My friend uo ou says [0:16-0:26] a computer game is a theremin for visuals (rather than sound). (By the by, if you are reading this uo ou, Nixon…). When I heard him say this I had no idea what a theremin was. Naturally, his picture of a woman playing a theramin (sic) confuses matters further.
Here is ‘theremin definition’ googled:
an electronic musical instrument in which the tone is generated by two high-frequency oscillators and the pitch controlled by the movement of the performer’s hand toward and away from the circuit.
The best I can add is that it sounds like the original instrument on which the Dr Who opening music was composed. The Theremin was patented by Leon Theremin in 1928.
And a more computer-game-melody on the theremin (watch the cars turn).
So how exactly are these guys doing with sound what uo ou is doing with images on his computer screen when he plays the game Monster Train in the first video above?

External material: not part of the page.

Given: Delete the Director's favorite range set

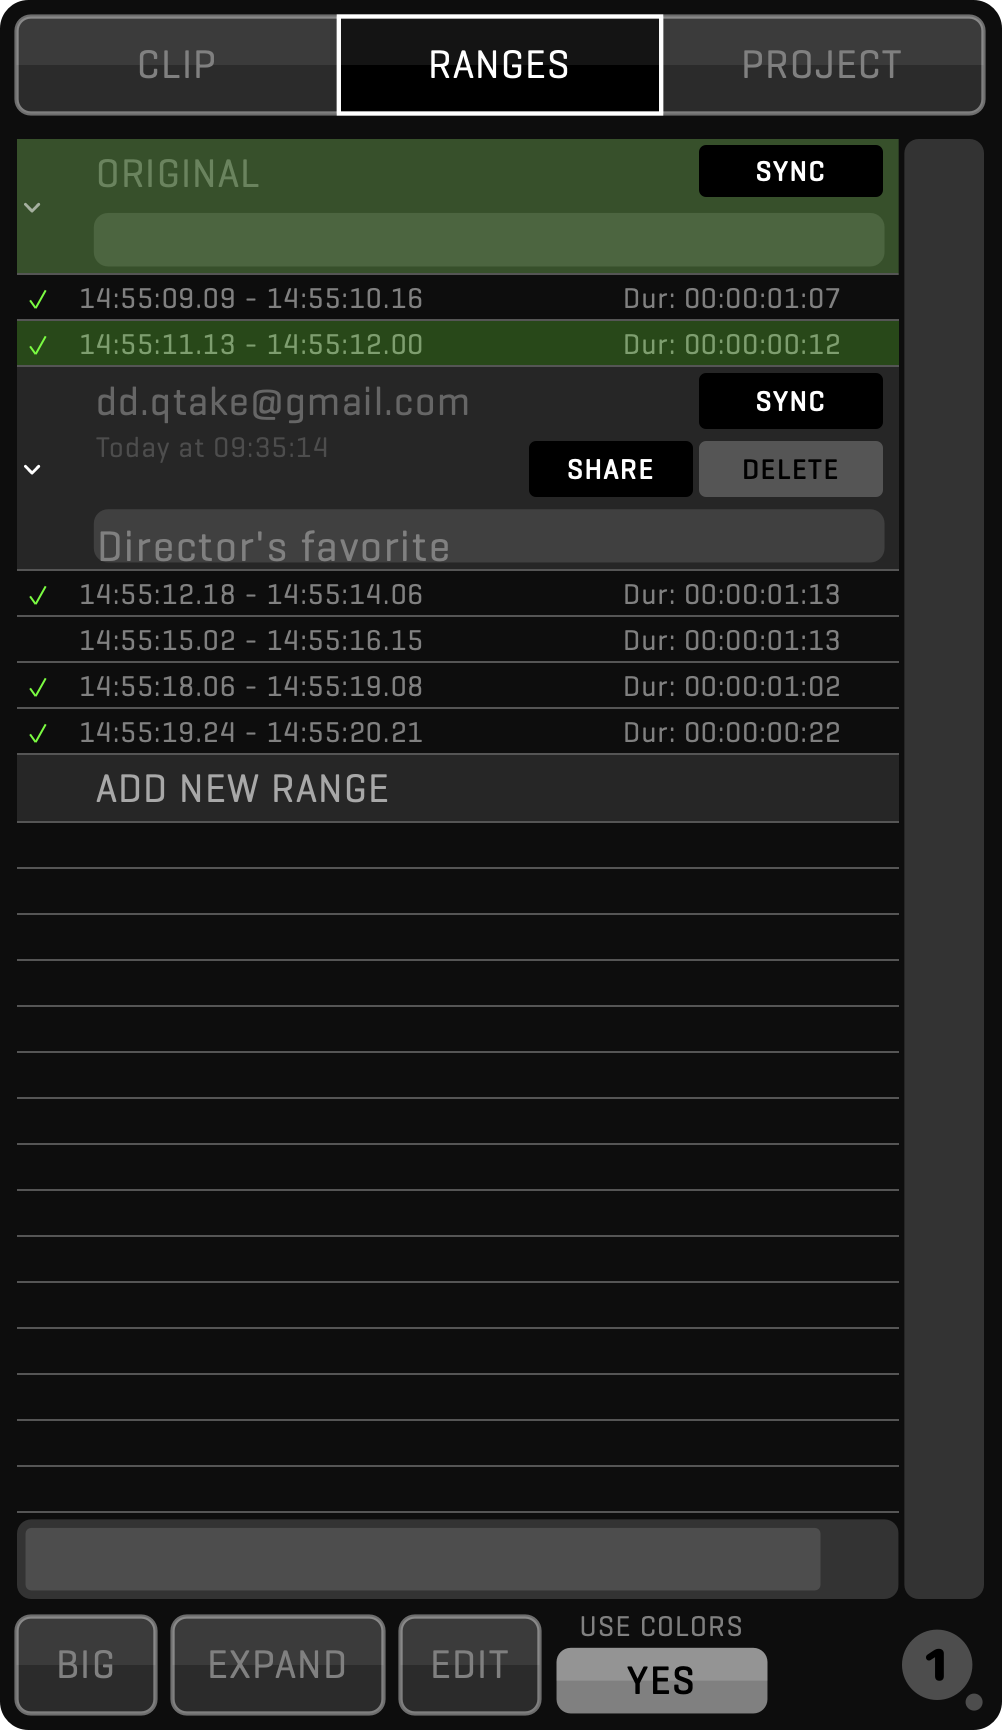Looking at the screenshot, I should (x=790, y=469).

I’m not sure his analogy is happy. The marvellous Malevich squares that dance with the rhythms of Hans Richter in the flash intro sequence uo ou has for his own videos shows just the kind of output I would expect from a visual theremin.
The flow of images of a game speak of something else. I direct anyone interested in missing links to akaNemskom on twitch, although I don’t know how often she streams her games. To my low level chess eye her animations look like musical scores that are beyond my skill in reading, but this is just because I cannot follow the movements. For those who wish to read at their own pace here are screenshots of seven moves of a 5 minute game I played on chess.com while writing this post. Black is a piece and a pawn down and initiates a suicide run.
These seven moves were played by two people, both moving their hands in some way like the player of the theremin – albeit more splenetically and with little care for precision. The hand movements are aimed to move one piece or pawn to another position and, given this target area nothing is gained by extra precision of hand movement. Perhaps in the game of chess – unlike Monster Train – a piano would be a more appropriate instrument on which to found an analogy? In any case, however, the musical instrument analogy with game does not seem well founded, at least not when we look at a game of chess. Following a chess game is to witness the weaving of a pattern it is true, but this pattern is the dry husk of a living kernel that is not a performance with an instrument but a competition with an opponent.
The moves in a chess game could be played by any combination of person and computer. I submit that when uo ou plays Monster Train he is engaging in one or other such combination. Hand movements in a simulation of war, not a musical performance; a game is a virtual dance of death.
The deployment of the image of a visual theremin as a depiction of someone playing a game is a wonderful first step in building an analogy of a game because it draws the hands of a person with the visual sequence that is the game as it is played. But the sequence of images that result when uo ou plays Monster Train are like a musician playing jazz on an instrument only to the extent that a martial art is indeed an art; the visual sequence above can be appreciated as (low level) art but is not made as art; the visual sequence is the byproduct of a fight for supremacy on a board of sixty-four black and white squares, victory and defeat resolved between two players (person or machine).
Different games may require different kind of hand control, and some may approximate the theremin very closely. But any such hand-eye-screen co-ordination is directed to winning the game not making art.